:: Try it ::
Find every line in the listing below that includes the word "agent", then give only how many there are.

:: Extracted records ::
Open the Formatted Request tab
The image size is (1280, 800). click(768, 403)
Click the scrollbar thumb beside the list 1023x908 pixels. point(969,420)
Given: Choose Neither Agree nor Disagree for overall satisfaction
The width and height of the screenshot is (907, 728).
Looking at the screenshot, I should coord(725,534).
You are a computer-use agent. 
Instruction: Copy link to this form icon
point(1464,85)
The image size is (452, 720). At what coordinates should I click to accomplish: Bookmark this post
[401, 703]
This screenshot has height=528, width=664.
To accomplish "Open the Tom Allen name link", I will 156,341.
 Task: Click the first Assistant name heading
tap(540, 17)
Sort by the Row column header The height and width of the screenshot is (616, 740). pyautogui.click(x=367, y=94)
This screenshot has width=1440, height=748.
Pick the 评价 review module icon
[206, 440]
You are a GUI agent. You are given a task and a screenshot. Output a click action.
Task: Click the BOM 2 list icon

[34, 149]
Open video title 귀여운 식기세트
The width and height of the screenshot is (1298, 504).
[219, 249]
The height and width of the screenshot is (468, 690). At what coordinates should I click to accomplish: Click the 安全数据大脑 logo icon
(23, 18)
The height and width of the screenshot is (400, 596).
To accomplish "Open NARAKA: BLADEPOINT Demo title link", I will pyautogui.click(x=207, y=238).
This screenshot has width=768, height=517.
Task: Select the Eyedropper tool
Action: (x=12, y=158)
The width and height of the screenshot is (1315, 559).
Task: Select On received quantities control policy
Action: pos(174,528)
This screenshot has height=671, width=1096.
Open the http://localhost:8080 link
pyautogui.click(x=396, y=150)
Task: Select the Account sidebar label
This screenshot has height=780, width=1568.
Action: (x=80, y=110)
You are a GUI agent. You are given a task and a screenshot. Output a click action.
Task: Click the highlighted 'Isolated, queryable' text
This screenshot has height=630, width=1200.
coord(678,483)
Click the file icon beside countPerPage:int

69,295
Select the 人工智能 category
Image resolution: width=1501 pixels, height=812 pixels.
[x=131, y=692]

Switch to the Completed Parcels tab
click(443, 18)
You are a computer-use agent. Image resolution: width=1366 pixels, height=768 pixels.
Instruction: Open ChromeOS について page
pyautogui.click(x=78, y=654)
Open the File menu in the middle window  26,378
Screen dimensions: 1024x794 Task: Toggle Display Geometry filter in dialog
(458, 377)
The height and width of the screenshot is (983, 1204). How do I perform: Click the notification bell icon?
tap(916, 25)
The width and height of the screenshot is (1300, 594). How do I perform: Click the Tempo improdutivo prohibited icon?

:: Finished task ::
4